Congratulations to Katherine Dawson, assistant professor in the Department of Environmental Sciences, Anita Bakshi, assistant teaching professor in the Department of Landscape Architecture, and Pamela McElwee, associate professor in the Department of Human Ecology, on winning awards from the University’s Research Council.
Established in 1943 as a faculty committee to advise the President on matters relating to research, the council currently advises the Executive Vice President for Academic Affairs and is being administered under the auspices of the Office of the Executive Vice President for Academic Affairs. The council supports studies that lead to significant outside funding and publication in all fields of learning represented across the university, as well as for creative work in the arts.
Funding from the Research Council is available through three separate programs.
The Individual Fulcrum Awards Program, which is tailored to individual researchers and those in the creative arts who are testing out new ideas to accelerate their scientific inquiry, program of research and scholarship or creative production. The maximum amount of the Individual Fulcrum Awards Program is $5,000. Dawson was awarded under this program for her project titled, “Development of a transition metal carbide film for methane tracking in environmental sediments, soils, and waters.”
The Social and Racial Justice Awards Program, inspired by President Holloway’s Equity Report and the University’s commitment to fostering excellence in and as a beloved community, supports academic research on racial and social justice in all domains of intellectual, social, artistic, and environmental life. The range of the Social and Racial Justice award is $5,000–$15,000. Bakshi was awarded under this program for her project titled, “The Meaning of the Seed – A New Jersey Environmental Justice Story.”

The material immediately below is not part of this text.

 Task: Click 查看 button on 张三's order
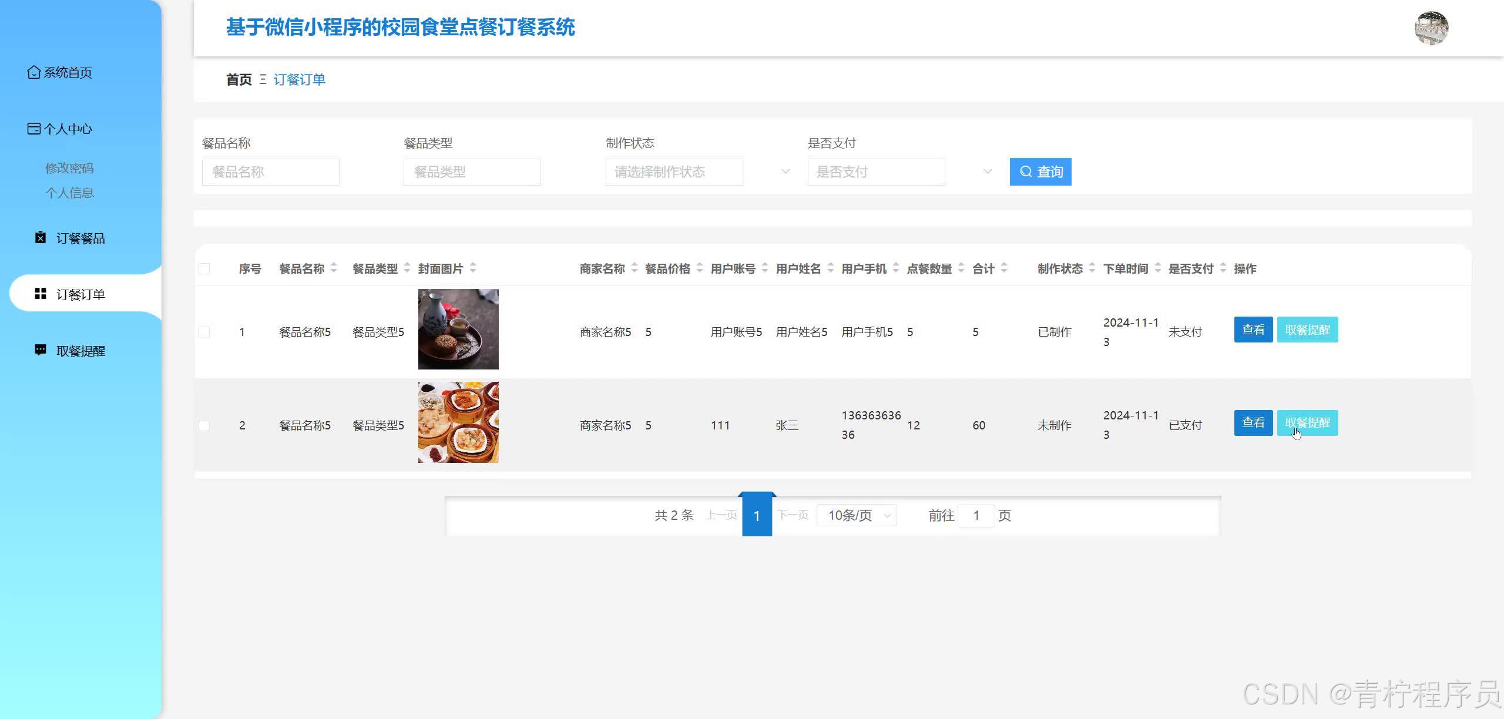click(1253, 422)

The Collaborative Multidisciplinary Awards Program offers the opportunity for a group of faculty members across disciplines to work together on a new, shared problem or line of research. Since complex intellectual and social problems often require multiple perspectives and viewpoints to solve them, the program is designed to foster and reward creative and collaboration interdisciplinary work. The maximum amount of the Collaborative Multidisciplinary Awards Program is $25,000.
McElwee is co-principal investigator of the project, “Global Asian Studies and its Futures,” one of eight projects funded under this program. This collaborative research team comprises Tamara Sears (Pi), associate professor, Department of Art History and South Asian Studies Program; and co-PIs, Chie Ikeya, associate professor, Department of History and South Asian Studies Program; Allan Punzalan Isaac, associate professor and chair, Department of American Studies and Associate Professor, Department of English; and Julia Stephens, associate professor, Department of History and South Asian Studies Program.